#### [Exercise directions]
For every line in the material, output its text exactly and exclude any image it holds.
[Records shown Boundary: Start]
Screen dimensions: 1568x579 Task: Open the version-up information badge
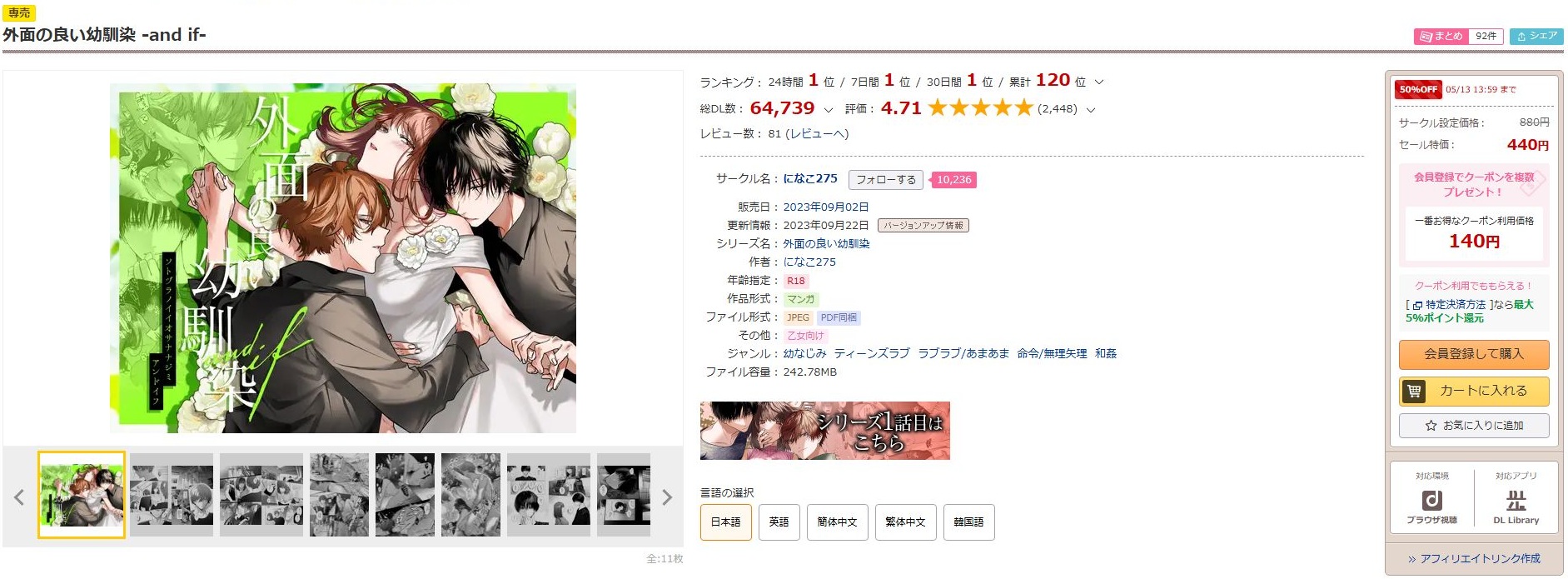coord(923,226)
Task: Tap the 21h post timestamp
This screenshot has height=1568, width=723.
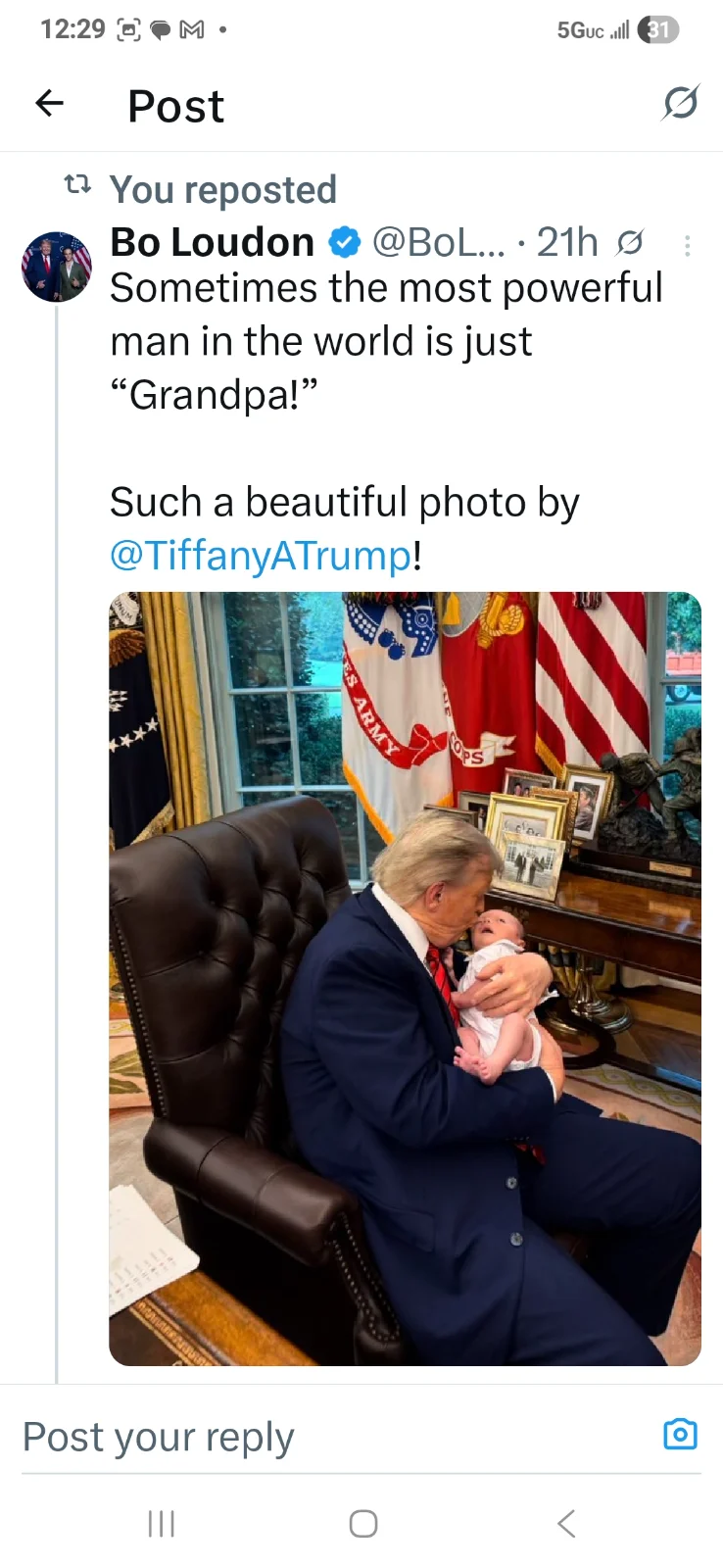Action: 567,242
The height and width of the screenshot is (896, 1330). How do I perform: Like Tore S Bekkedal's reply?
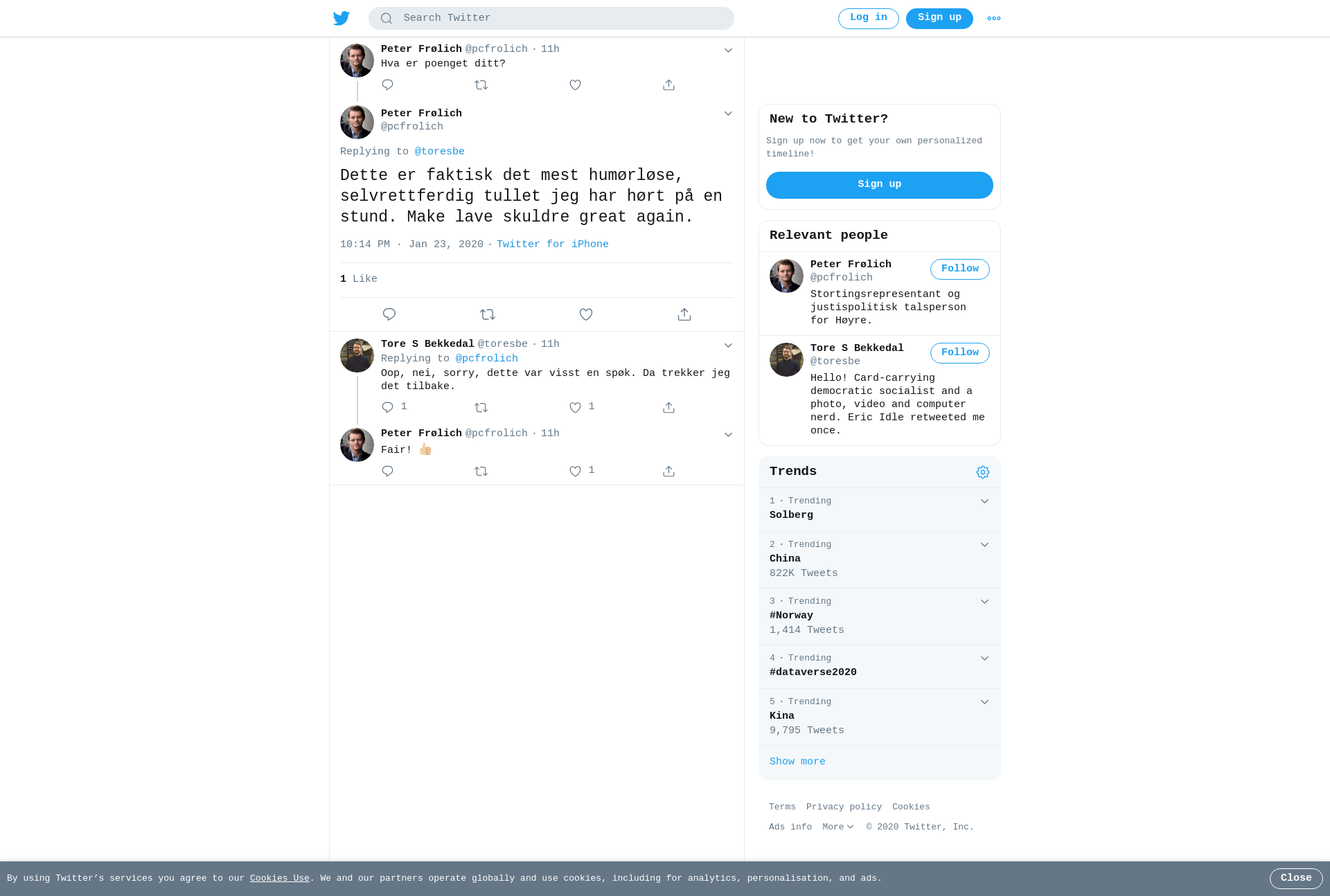coord(575,408)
[Records shown Boundary: End]
#### [Task answer]
Screen dimensions: 1568x579 Task: Open the version-up information badge
coord(923,226)
Task: Tap the 21h post timestamp
This screenshot has height=1568, width=723.
Action: 567,242
The height and width of the screenshot is (896, 1330). How do I perform: Like Tore S Bekkedal's reply?
coord(575,408)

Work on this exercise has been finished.